There are probably many ways to implement the AddStream API but I present this one for discussion.

AddStream would be an API on the PeerConnection backend interface that takes as a parameter a MediaStream pointer.

When called the MediaStreams are stored in a container in the PeerConnection backend. When CreateOffer or CreateAnswer are called to generate the local SDP then the GSMTask thread that is generating the SDP will interrogate the MediaStream container and assemble the media lines based on information it reads from the media streams.

Thread diagram for transport subsystem The above diagram shows the threads for media transport as well as ICE/DTLS.

As shown above, the CCAPP thread sets up the mtransport stack which runs on the STS thread. ICE and DTLS run on their own on the STS thread and eventually the mtransport becomes ready to read and write. The CCAPP thread is then notified and it notifies the Media In and Media Out threads that they can start playout in each direction. Prior to this, Media In was passive and Media Out either wasn't registered for playout or discarded NotifyOutput.

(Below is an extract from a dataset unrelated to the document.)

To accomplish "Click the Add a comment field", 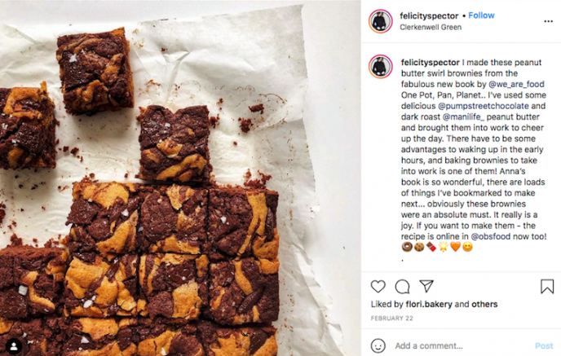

  • Incoming media originates on the STS thread but is then dispatched to the Media In thread for decoding and playout.
  • Outgoing media originates on the Media Stream thread but is then dispatched to the Media Out thread for encoding and transmission.
Note that real care will need to be taken to make sure that the lifetime of objects shared across threads is right. We should be using nsRefPtr with thread-safe ref count objects to assist this process.